In Vlaanderen lijkt die bezorgdheid in 1991, met Zwarte Zondag en de doorbraak van het Vlaams Blok, aan de oppervlakte te zijn gekomen. En in Nederland sinds de doorbraak en de dood van Pim Fortuyn in 2002. Maar het einde van de democratie wordt al langer verkondigd. In 1975 al verscheen een gezaghebbend rapport, The Crisis of Democracy, waarin bekende politicologen als Samuel Huntington de toekomst voor West-Europa en de VS somber inzagen. ‘De gedachte dat de democratie in crisis verkeert, bestaat al zo lang als de democratie zelf’, zegt Tom van der Meer, politicoloog aan de Universiteit van Amsterdam. Hij schrijft aan Niet de kiezer is gek, een pamflet ter verdediging van de parlementaire democratie en een aanklacht tegen het crisisdenken – verschijningsdatum: januari 2017. ‘Een democratie belichaamt per definitie verschillende grote idealen die moeilijk met elkaar te verzoenen zijn. Het is onvermijdelijk dat de rechtsstaat, de gelijkheid van burgers en het meerderheidsprincipe soms botsen. Met ontevredenheid tot gevolg.’

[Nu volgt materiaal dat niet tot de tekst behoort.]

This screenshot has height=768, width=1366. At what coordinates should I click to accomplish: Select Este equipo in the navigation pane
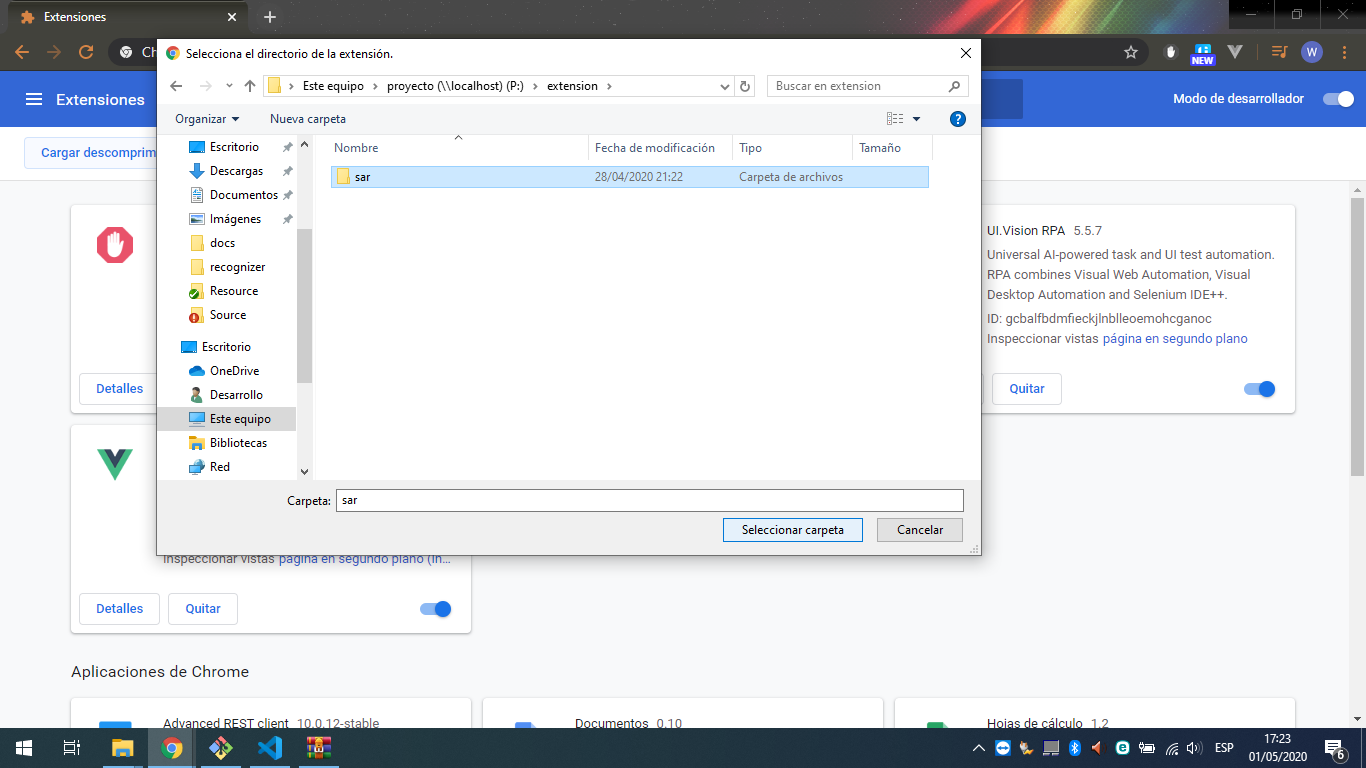click(x=239, y=419)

Discussiëren over de democratie is alleen al moeilijk omdat je het noodgedwongen over veel onderwerpen tegelijk hebt. Zijn politici nog te vertrouwen? Is de kiezer te veel beginnen te zweven, weg van de traditionele partijen? Of is het allemaal de schuld van Europa? Waar zít de crisis van de democratie precies?

Het vertrouwen van de burger

In zijn pleidooi voor loting om bestuurders aan te duiden, het voorwerp van zijn pamflet Tegen verkiezingen uit 2013, citeerde David Van Reybrouck zorgwekkende cijfers over het vertrouwen in de politiek in West-Europa. ‘Het enige wat we echt kunnen zeggen, is dat het vertrouwen is beginnen te schommelen’, zegt Tom Van der Meer. ‘Een structurele daling is in Europa niet te zien. Sinds 2008 neemt het vertrouwen af, maar dat is alleen te wijten aan de economische crisis. De burger reageert daarop.’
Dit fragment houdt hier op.